Available data:
--

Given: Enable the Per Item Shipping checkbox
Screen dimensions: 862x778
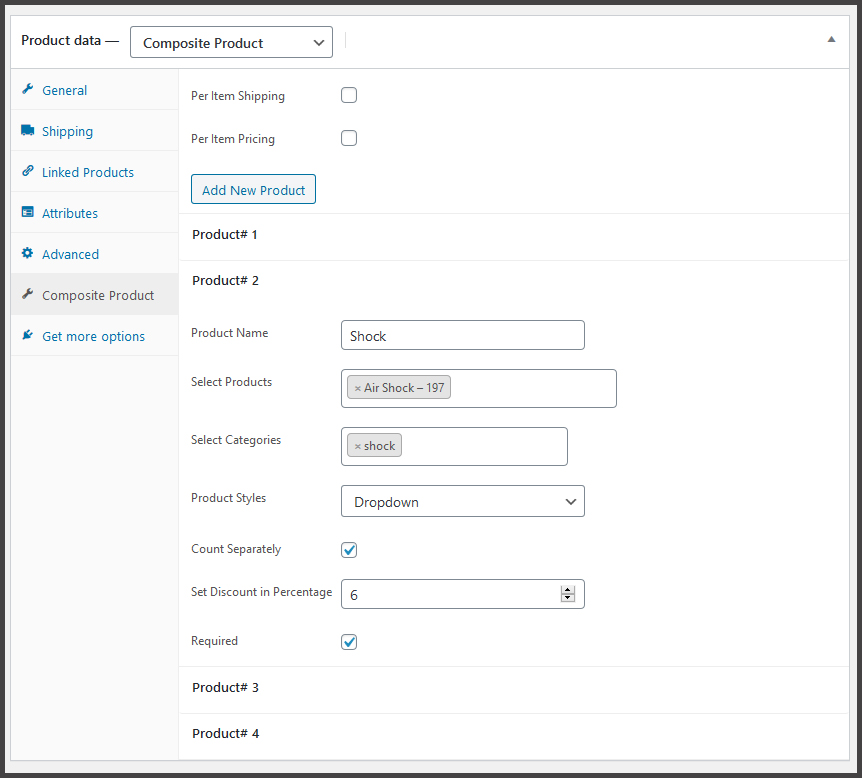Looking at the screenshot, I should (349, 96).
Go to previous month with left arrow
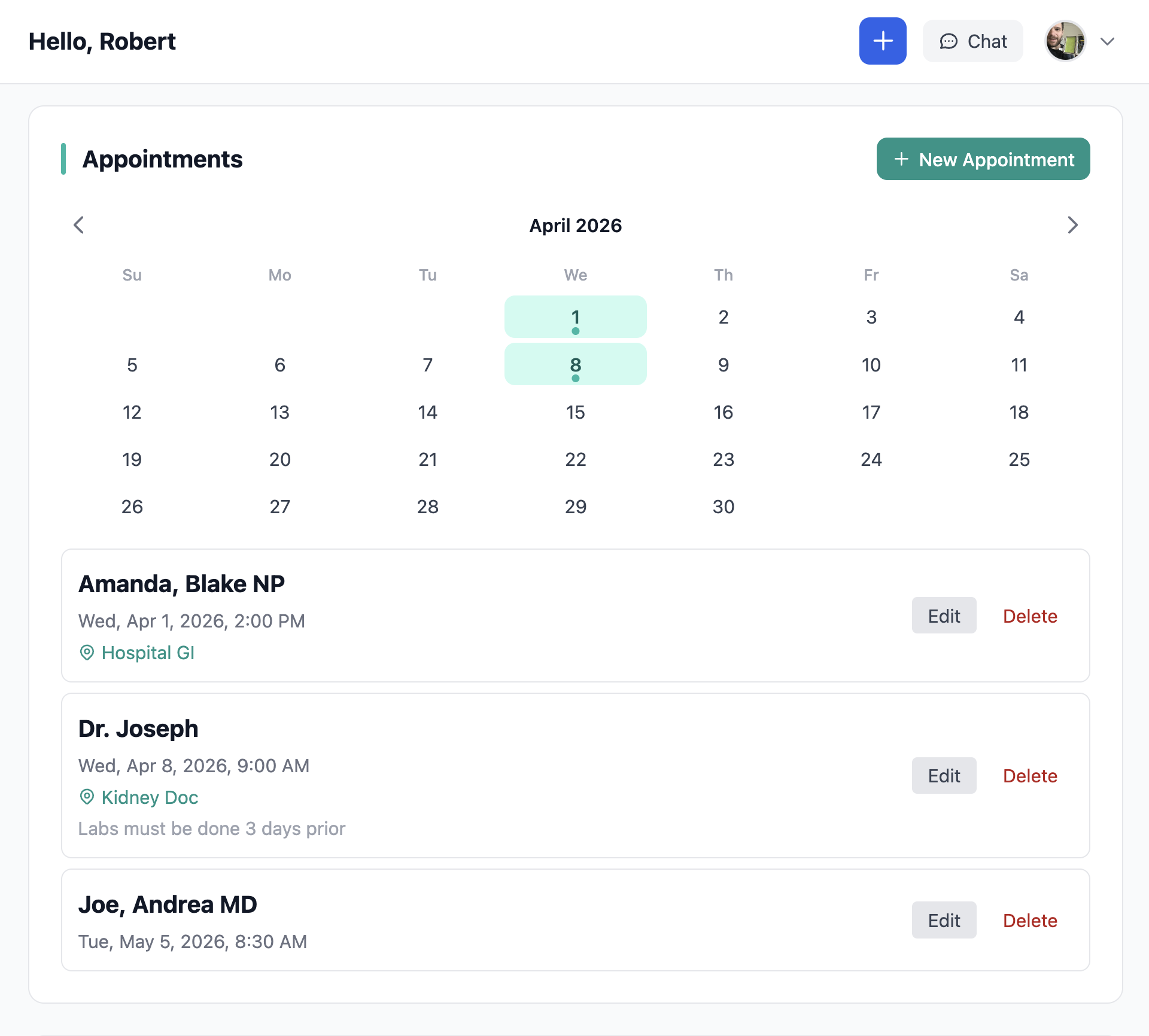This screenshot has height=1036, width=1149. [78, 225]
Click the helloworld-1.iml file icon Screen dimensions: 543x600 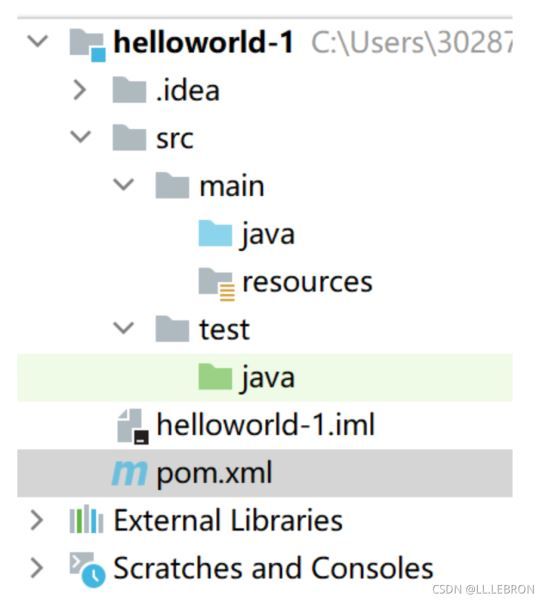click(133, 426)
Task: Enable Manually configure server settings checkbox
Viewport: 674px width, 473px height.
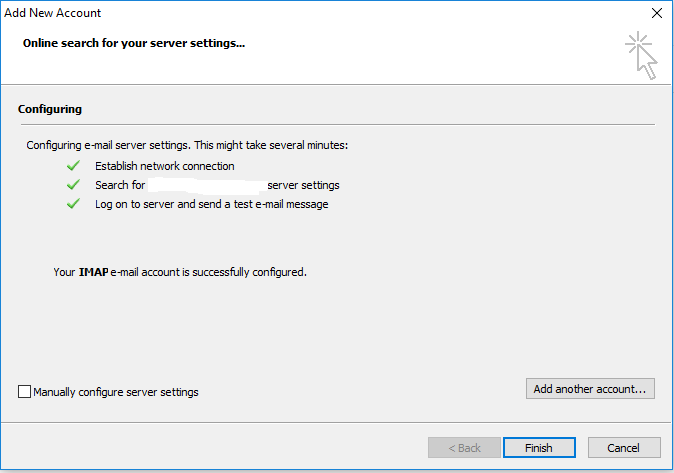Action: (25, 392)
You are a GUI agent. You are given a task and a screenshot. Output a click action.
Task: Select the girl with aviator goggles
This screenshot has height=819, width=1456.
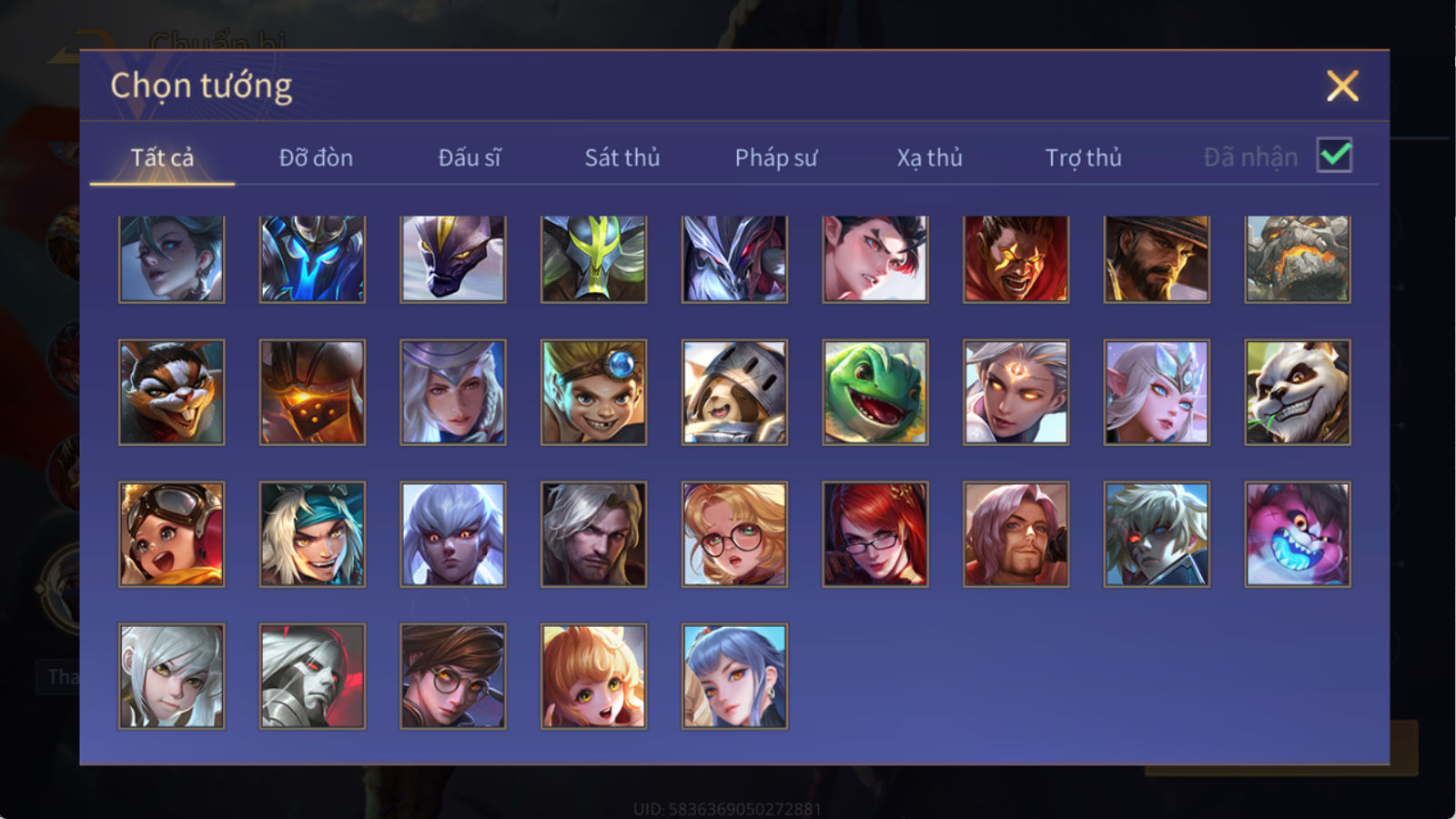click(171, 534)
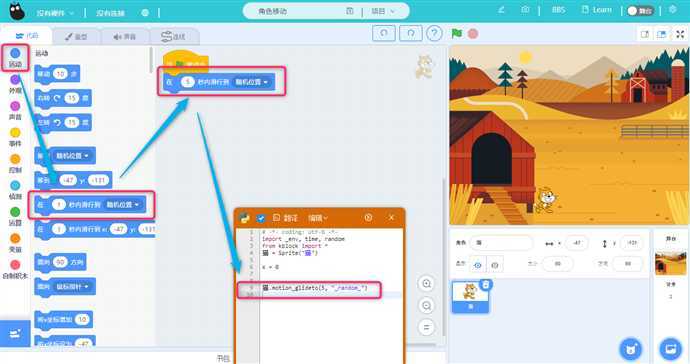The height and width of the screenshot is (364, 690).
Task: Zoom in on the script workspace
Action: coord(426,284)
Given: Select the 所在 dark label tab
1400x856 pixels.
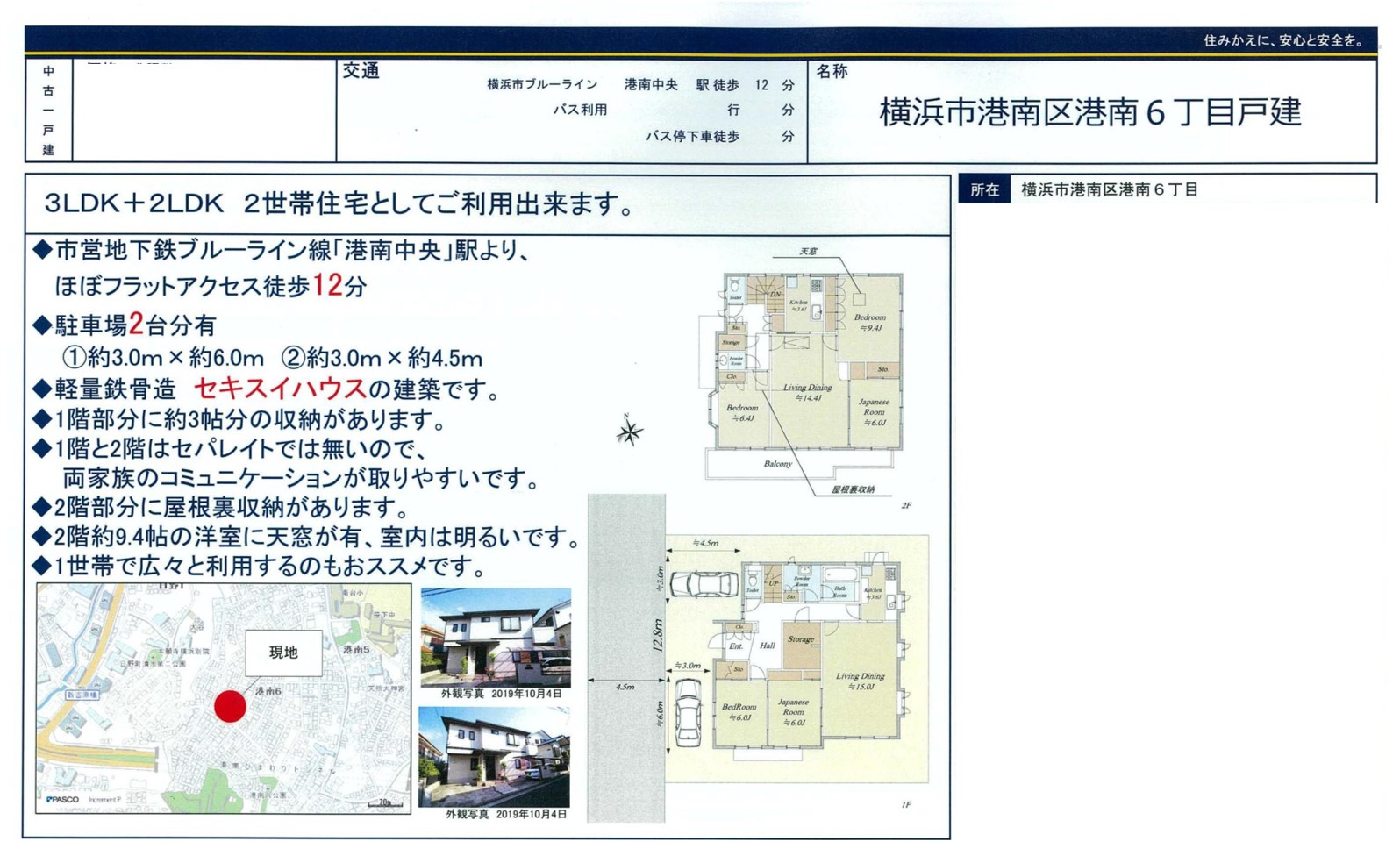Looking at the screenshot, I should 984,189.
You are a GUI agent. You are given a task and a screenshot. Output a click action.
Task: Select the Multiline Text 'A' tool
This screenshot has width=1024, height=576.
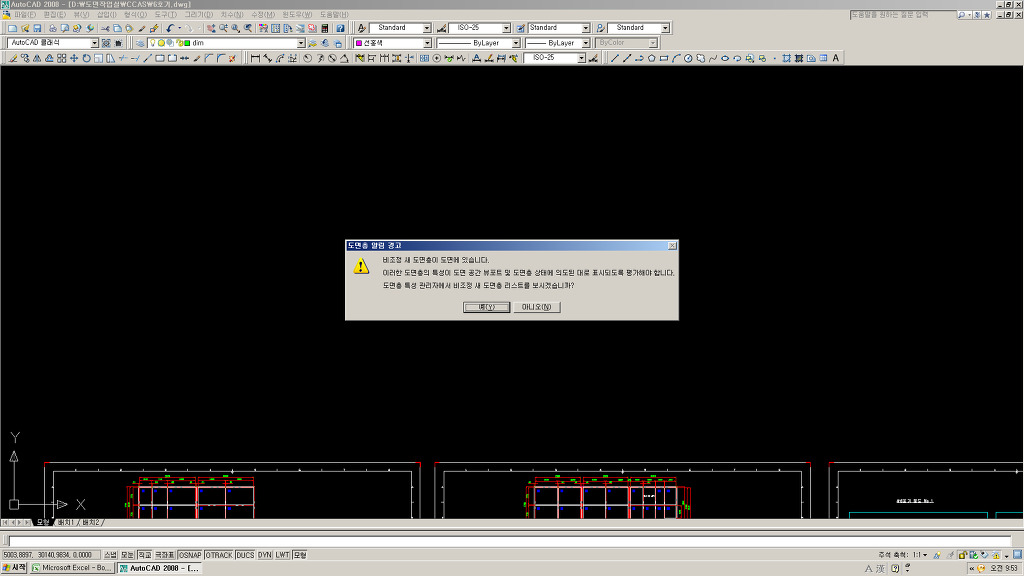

--

Edit the material from the line containing "Task: Enable Manually" through the line containing "Action: coord(426,284)" by swapping "goggles" for "sunglasses" and changing nothing else. Return only those lines, with the pictures left out.

Exercise output:
Task: Enable Manually configure server settings checkbox
Viewport: 674px width, 473px height.
Action: (25, 392)
You are a GUI agent. You are given a task and a screenshot. Output a click action.
Task: Select the girl with aviator sunglasses
This screenshot has height=819, width=1456.
click(171, 534)
The height and width of the screenshot is (364, 690).
Task: Zoom in on the script workspace
Action: coord(426,284)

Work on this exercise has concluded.